Exercise 1 » According to the interview, when were the caprices written?
Exercise 2 » Reproduce the part of the interview starting at "Laurie: They're not" and ending at "figure out, musically?".

Quoted passage »
Ilya: It's a project that was on my mind for a long time. I didn't have a time frame; I took it bit-by-bit, very slowly. I would learn two or three Caprices a year, just practice them. I wouldn't even necessarily play them in public, it was just training. The first time I played them live in one concert was not until one week before the recording, and some of them, I just played for the first time right before the recording. Which is not to say that I didn't know them, because as I said, it was always on my mind and I always practiced them in kind of sessions. It's not like I would devote a period of time to just learning the Paganinis, there were always other things, overlap and so yes, it was a long-haul project.
Laurie: So maybe three caprices a year.
Ilya: Something like that. But I wouldn't say that I even thought of it like that; I didn't make any plans. I would take a caprice and practice it and then put it aside and then take another one, that's how it worked, for years. Until I thought, well, finally maybe this is the time.
Laurie: What do they do for a person's playing, to learn these?
Ilya: Not much, actually. There are a lot of things that are more useful.
Ilya: Yes. Any etudes that you could practice: Rode, Dont, you name it; they're more channeled towards improving technical facilities, because they're written for that. Paganini is not written for that.
Laurie: They're not pedagogical.
Ilya: No, not at all. I'm convinced that there is a higher kind of musical agenda there, that (Paganini) is after.
Laurie: Really? Because some people don't think so, they think they're just sort of fluffy technical pieces.
Ilya: Well, I think that's the wrong approach. For me, they are a bit like Schumann character pieces, or Chopin. You don't play Chopin to improve your technique. It's rather when you've already got your technique and everything is in place. Then you play Chopin. Because then you can use your technique for a higher purpose. You don't hone your technical skills on that stuff. They're just too high a level.
Laurie: There are a lot of people who play them who don't really get to that musical level. Like me. I don't even play them. I've tried but given up!
Which was the hardest one to figure out, musically?
Ilya: There are a few that are very challenging in many ways. Interestingly enough, they're all from the first set of 12. There are actually two sets of six -- he composed six, six then 12. The first 12 are so much more demanding and so much more complex than the next 12. It's incredible, it's almost like they're two different composers. If you just analyze it harmonically, they're so imaginative, and so experimental, the first 12 -- with some exceptions, like No. 9, which is rather straightforward. But the rest of them, you have modulations that take you to all sorts of keys within two minutes. It's not very typical for the beginning of the 19th century, actually. We're talking maybe about the beginning of Romanticism -- then it sort of became normal. But this was written in 1816-17, this was before Schumann wrote a single note, or Chopin for that matter, or Liszt. Beethoven was still in his middle period. It's actually pretty amazing. So we're dealing with something pretty new here, breaking new ground.
So I would definitely say No. 4 is a big problem to solve musically, just to sustain the form. Finding a common tempo is very difficult because obviously you have your kind of lyrical part and you have the virtuosic part -- there's no tempo change. It should be about the same tempo. And you see that in many of his caprices; he's quite meticulous in pointing out if there is a tempo difference or not. So in those that he doesn't write anything, you should really try to find a common tempo. (You should treat it) like something you would do in a Beethoven Sonata: you wouldn't play the middle section of a scherzo or a minuet at a different tempo, unless it says so. So it's the same. I think these pieces should be treated with that same kind of German meticulousness, because they're more German than Italian.

Entries »

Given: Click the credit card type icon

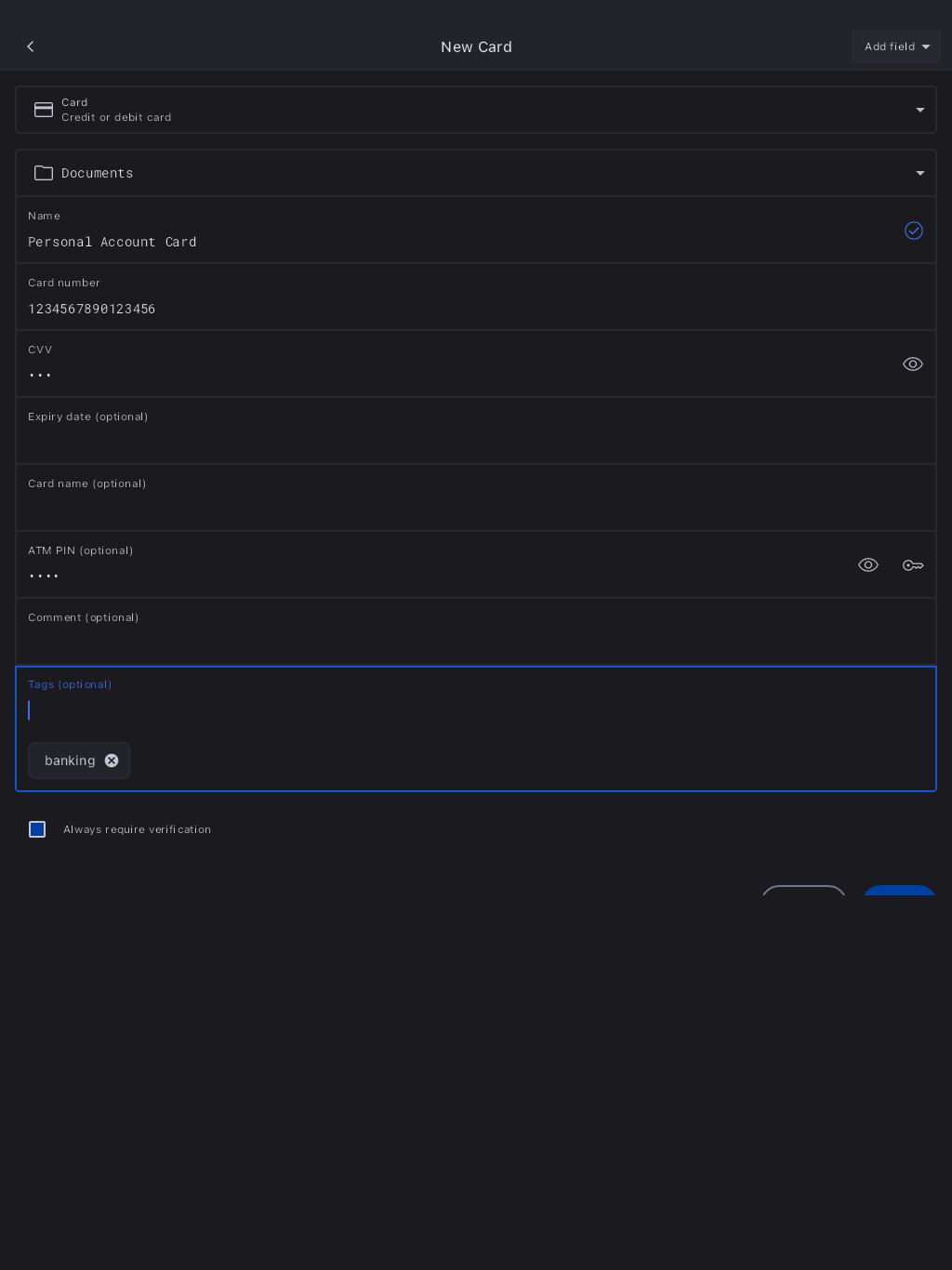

---

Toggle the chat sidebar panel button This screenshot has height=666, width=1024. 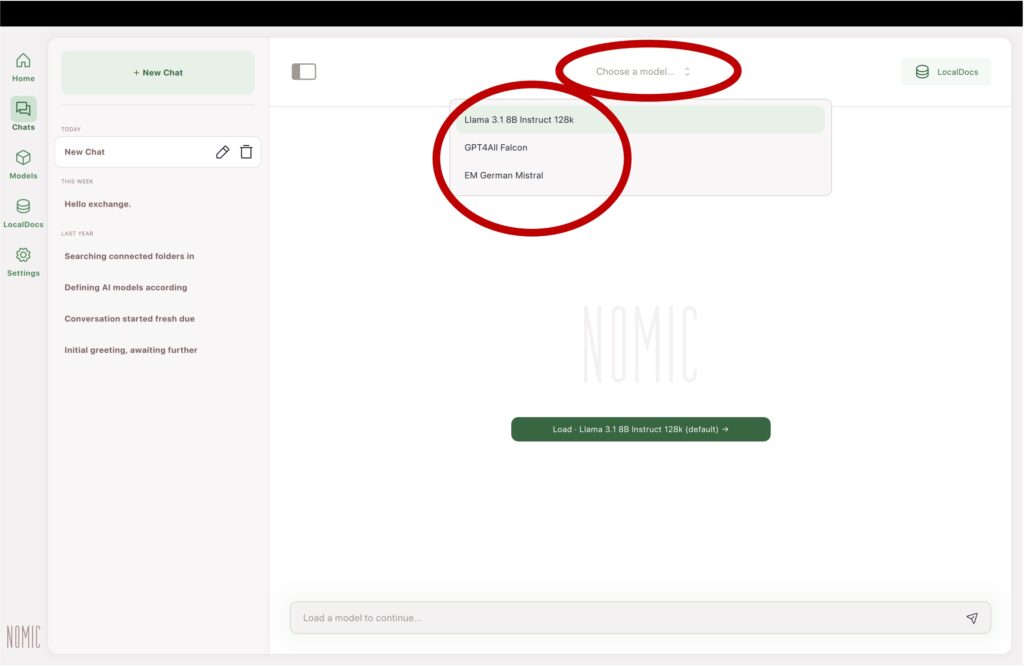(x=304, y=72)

Correct answer 1 » In 1816-17.

Correct answer 2 »
Laurie: They're not pedagogical.
Ilya: No, not at all. I'm convinced that there is a higher kind of musical agenda there, that (Paganini) is after.
Laurie: Really? Because some people don't think so, they think they're just sort of fluffy technical pieces.
Ilya: Well, I think that's the wrong approach. For me, they are a bit like Schumann character pieces, or Chopin. You don't play Chopin to improve your technique. It's rather when you've already got your technique and everything is in place. Then you play Chopin. Because then you can use your technique for a higher purpose. You don't hone your technical skills on that stuff. They're just too high a level.
Laurie: There are a lot of people who play them who don't really get to that musical level. Like me. I don't even play them. I've tried but given up!
Which was the hardest one to figure out, musically?